• [DATA FOR THIS EXERCISE]:
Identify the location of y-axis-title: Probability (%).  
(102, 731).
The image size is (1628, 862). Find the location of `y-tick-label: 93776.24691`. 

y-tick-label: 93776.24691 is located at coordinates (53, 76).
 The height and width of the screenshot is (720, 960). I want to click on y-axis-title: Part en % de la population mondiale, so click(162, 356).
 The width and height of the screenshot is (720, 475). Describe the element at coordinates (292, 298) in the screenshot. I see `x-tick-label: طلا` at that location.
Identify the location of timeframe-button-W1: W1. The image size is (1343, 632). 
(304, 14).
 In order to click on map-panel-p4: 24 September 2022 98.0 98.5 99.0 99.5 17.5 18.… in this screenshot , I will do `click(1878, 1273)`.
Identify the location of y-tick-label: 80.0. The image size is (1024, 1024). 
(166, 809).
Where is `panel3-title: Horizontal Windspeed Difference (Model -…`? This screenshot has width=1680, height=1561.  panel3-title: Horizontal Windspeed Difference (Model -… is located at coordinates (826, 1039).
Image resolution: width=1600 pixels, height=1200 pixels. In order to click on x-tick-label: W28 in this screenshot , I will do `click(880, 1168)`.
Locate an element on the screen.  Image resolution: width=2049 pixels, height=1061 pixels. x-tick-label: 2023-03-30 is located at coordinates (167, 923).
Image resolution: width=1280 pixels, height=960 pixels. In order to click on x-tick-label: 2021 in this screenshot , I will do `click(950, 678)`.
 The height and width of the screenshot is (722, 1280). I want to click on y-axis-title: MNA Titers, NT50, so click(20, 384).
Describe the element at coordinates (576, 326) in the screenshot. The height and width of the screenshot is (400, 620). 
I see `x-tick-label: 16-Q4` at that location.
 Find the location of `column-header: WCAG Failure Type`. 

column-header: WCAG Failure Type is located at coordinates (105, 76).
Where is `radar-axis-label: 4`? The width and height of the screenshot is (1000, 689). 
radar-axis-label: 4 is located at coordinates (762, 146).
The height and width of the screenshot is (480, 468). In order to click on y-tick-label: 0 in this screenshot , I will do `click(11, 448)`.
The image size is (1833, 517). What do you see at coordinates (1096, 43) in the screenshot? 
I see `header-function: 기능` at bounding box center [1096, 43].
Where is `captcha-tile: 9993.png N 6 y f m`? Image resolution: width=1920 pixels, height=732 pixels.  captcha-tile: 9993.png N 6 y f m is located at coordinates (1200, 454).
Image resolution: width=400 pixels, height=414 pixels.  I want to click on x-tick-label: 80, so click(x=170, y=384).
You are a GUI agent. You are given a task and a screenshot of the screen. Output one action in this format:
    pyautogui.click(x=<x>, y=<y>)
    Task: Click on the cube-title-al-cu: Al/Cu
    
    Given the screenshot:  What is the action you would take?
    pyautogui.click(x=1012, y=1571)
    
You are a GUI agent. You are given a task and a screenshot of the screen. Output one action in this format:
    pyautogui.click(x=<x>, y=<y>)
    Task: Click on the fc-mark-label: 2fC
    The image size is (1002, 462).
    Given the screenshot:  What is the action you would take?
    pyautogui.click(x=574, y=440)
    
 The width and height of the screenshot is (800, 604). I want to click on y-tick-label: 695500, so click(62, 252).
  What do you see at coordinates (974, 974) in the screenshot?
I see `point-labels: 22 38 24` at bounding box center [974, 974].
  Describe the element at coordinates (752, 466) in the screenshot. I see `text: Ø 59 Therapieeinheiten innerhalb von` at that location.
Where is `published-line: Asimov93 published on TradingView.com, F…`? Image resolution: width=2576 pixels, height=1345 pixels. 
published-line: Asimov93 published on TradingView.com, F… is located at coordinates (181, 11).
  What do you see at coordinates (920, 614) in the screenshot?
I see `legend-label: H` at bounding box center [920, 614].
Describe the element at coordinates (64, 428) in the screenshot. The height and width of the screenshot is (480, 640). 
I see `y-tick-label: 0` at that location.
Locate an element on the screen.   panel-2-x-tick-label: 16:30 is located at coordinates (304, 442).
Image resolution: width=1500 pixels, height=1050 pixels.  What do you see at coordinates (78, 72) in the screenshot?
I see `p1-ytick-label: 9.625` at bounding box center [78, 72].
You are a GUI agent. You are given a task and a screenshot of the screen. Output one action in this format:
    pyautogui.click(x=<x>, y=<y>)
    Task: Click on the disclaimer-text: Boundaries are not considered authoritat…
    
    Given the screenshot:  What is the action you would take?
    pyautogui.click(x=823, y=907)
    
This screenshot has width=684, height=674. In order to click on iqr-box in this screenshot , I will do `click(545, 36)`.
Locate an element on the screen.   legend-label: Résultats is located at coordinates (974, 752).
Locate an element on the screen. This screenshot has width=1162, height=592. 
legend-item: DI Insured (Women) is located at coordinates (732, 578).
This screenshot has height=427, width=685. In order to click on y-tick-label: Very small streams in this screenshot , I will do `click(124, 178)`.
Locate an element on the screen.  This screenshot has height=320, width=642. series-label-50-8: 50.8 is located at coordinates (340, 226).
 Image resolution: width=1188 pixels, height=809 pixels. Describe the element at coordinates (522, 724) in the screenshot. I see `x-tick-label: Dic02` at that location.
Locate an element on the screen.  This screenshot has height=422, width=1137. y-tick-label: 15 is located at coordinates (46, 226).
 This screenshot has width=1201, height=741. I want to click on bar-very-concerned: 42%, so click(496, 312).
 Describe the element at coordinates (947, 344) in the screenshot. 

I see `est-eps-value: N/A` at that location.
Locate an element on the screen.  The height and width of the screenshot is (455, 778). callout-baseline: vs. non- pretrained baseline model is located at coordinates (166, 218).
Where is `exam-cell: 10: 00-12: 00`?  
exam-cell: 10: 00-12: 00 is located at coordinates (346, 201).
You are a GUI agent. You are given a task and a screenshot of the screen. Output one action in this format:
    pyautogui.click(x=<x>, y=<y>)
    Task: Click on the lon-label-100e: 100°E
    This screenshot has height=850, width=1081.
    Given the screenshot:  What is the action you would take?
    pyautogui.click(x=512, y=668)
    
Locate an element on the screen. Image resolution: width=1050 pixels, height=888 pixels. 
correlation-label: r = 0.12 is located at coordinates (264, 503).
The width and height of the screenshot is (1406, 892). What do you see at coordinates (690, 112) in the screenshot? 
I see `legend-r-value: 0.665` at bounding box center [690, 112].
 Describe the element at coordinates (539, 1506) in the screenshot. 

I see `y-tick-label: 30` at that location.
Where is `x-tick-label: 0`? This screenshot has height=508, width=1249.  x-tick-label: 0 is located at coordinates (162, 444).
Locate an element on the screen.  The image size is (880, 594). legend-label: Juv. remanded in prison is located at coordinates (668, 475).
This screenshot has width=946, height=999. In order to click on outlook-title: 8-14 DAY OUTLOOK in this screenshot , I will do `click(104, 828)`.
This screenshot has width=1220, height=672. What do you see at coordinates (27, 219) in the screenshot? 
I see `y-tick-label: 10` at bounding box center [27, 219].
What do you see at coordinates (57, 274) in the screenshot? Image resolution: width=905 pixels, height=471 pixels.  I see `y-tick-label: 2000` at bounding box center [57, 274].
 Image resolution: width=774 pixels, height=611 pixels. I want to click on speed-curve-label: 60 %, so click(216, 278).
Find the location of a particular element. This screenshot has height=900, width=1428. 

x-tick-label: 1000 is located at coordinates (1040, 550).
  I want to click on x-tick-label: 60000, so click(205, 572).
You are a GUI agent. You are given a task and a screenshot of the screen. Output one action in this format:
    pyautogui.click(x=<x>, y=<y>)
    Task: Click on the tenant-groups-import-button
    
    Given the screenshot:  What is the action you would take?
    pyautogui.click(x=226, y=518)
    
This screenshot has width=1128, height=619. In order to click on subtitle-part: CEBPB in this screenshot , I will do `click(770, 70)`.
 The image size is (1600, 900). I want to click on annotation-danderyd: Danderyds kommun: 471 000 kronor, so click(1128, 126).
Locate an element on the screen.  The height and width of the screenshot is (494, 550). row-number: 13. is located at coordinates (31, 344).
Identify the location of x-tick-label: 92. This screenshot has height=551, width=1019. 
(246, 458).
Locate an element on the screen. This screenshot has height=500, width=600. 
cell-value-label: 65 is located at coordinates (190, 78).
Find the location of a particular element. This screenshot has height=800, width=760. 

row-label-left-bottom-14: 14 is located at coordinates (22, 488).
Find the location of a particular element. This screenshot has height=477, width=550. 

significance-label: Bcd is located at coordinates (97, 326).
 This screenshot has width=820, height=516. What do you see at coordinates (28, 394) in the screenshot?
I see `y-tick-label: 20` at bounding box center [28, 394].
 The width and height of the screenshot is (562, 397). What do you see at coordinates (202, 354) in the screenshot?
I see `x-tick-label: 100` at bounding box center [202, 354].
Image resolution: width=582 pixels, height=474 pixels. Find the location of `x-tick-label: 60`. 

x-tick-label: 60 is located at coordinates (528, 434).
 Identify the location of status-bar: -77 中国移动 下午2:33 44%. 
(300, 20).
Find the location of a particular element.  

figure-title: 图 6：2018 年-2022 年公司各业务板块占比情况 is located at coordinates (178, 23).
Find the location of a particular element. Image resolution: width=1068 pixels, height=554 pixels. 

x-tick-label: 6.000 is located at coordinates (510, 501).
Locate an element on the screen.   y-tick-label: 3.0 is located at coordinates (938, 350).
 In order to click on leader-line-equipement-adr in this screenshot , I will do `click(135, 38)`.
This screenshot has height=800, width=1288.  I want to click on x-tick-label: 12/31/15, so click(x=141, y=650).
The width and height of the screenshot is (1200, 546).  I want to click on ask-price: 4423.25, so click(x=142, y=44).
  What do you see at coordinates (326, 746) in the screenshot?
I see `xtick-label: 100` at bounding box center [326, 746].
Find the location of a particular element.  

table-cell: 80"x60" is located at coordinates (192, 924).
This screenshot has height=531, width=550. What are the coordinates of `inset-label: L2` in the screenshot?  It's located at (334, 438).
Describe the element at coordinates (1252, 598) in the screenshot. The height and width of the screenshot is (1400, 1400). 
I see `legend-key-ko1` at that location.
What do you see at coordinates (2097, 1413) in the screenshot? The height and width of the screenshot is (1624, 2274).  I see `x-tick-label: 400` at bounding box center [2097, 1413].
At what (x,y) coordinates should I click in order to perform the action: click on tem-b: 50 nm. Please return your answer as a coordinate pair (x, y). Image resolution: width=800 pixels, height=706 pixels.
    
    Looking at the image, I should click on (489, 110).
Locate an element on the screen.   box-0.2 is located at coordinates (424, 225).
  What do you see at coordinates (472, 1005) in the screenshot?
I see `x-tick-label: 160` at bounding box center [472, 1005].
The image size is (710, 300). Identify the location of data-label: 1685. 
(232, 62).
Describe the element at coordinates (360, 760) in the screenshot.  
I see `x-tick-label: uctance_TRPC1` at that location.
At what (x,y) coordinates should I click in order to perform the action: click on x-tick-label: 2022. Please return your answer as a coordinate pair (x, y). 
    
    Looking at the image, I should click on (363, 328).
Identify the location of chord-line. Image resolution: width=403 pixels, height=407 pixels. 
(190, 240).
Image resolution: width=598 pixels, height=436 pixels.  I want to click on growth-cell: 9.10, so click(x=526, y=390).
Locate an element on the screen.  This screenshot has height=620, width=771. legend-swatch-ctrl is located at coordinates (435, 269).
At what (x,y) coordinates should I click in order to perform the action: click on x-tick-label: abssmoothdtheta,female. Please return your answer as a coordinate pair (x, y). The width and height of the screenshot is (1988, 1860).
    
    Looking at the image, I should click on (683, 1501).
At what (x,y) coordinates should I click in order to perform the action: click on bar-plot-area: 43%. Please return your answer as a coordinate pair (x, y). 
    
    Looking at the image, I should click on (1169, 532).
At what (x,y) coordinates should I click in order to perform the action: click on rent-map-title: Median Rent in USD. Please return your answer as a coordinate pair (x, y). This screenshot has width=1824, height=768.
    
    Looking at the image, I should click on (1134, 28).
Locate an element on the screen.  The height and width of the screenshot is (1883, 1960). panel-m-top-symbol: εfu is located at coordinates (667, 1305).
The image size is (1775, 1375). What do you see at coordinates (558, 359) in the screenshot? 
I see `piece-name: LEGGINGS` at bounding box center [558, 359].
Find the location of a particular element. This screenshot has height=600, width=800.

• [DESCRIPTION OF THE TASK]: Rescale the stretch from the start of the data through the line containing "(102, 731).": reproduce every line in it, requests included, and multiply each coordinate in the answers by 1.2, rounding to whole numbers with halves rounded up.

• [TASK OUTPUT]:
Identify the location of y-axis-title: Probability (%).  
(122, 877).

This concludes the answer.